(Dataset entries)
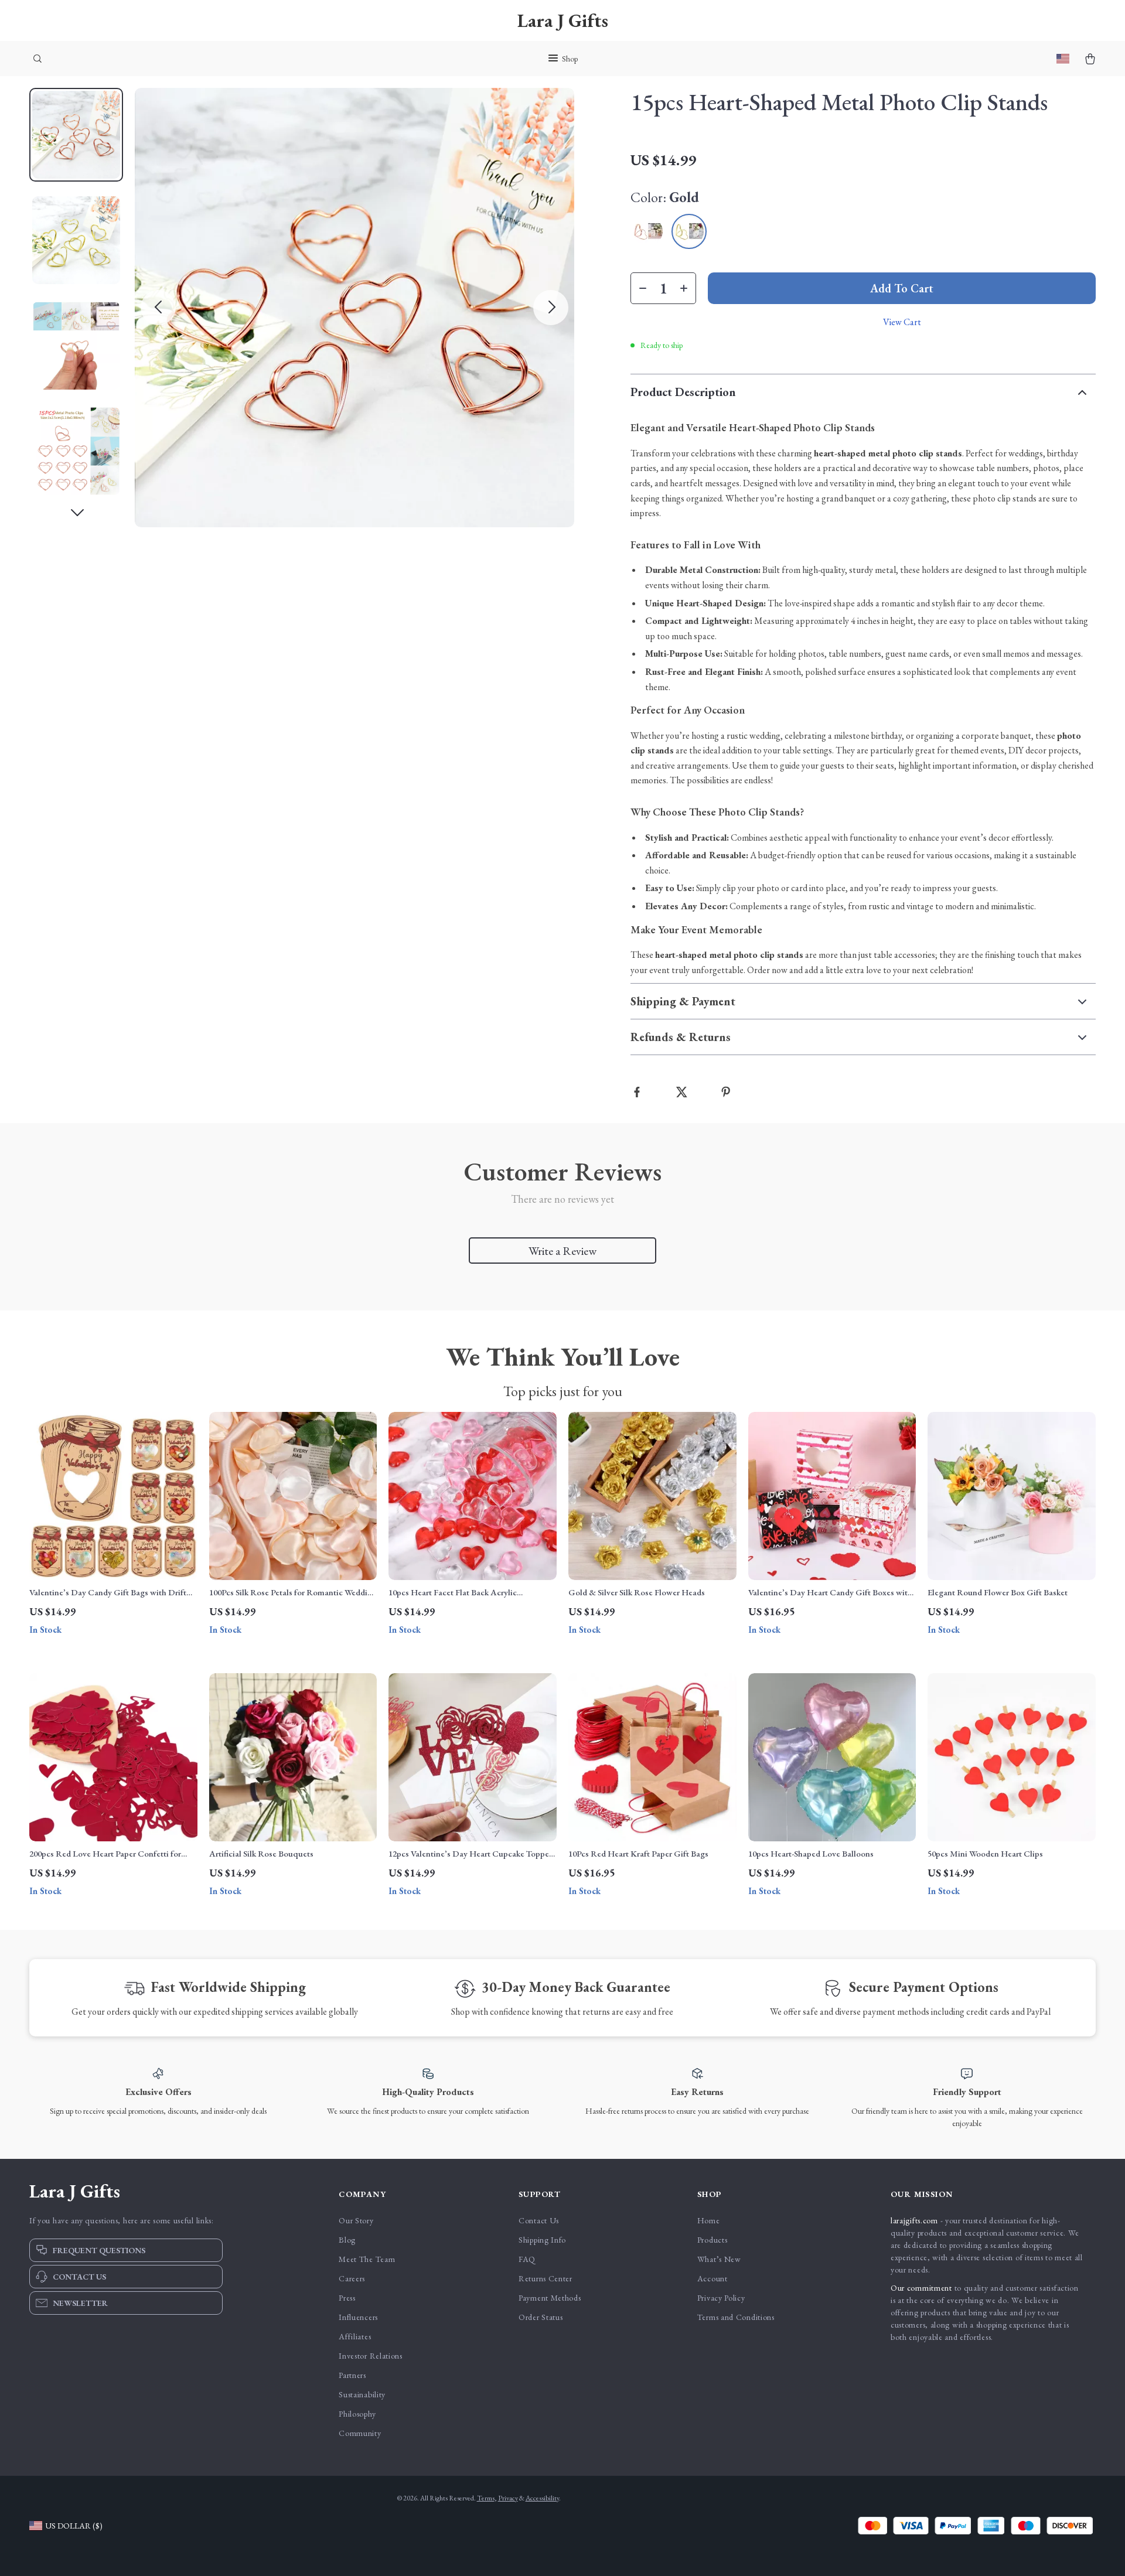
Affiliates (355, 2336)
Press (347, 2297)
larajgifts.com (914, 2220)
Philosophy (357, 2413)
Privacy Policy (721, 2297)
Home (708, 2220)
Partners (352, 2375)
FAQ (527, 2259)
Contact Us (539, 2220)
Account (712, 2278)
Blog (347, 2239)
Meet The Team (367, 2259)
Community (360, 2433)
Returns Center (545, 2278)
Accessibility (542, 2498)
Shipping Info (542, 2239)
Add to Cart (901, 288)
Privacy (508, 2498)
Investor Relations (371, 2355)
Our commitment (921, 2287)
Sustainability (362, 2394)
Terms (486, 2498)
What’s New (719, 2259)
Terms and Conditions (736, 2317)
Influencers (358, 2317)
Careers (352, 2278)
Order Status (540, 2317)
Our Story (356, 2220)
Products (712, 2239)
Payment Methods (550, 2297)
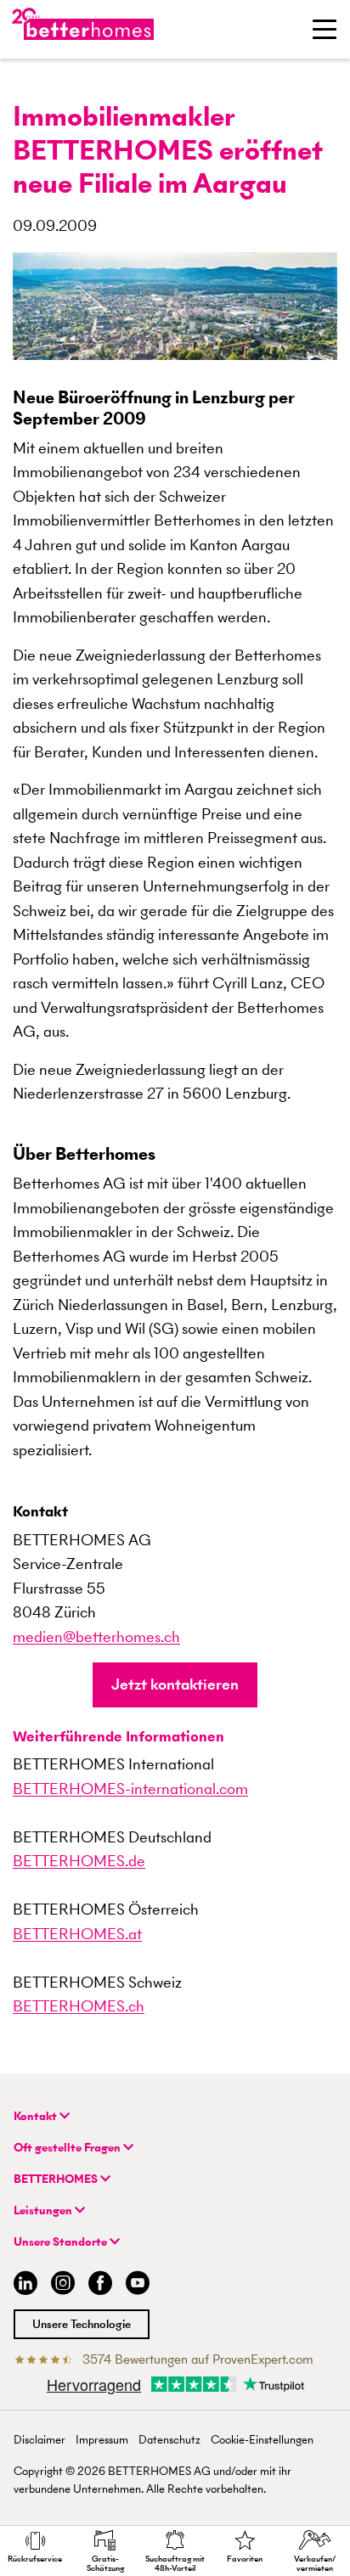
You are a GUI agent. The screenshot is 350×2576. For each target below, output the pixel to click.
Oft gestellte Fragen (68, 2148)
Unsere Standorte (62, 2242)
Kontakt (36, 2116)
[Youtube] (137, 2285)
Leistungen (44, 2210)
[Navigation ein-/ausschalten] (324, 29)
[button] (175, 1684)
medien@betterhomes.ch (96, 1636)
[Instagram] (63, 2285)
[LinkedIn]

- **WORK ITEM**
Please output exactly the lines between the one holding "Account (712, 2278)" and the one holding "Terms (486, 2498)" in the records above, inclusive, and nothing more.

- **SOLUTION**
Account (712, 2278)
Blog (347, 2239)
Meet The Team (367, 2259)
Community (360, 2433)
Returns Center (545, 2278)
Accessibility (542, 2498)
Shipping Info (542, 2239)
Add to Cart (901, 288)
Privacy (508, 2498)
Investor Relations (371, 2355)
Our commitment (921, 2287)
Sustainability (362, 2394)
Terms (486, 2498)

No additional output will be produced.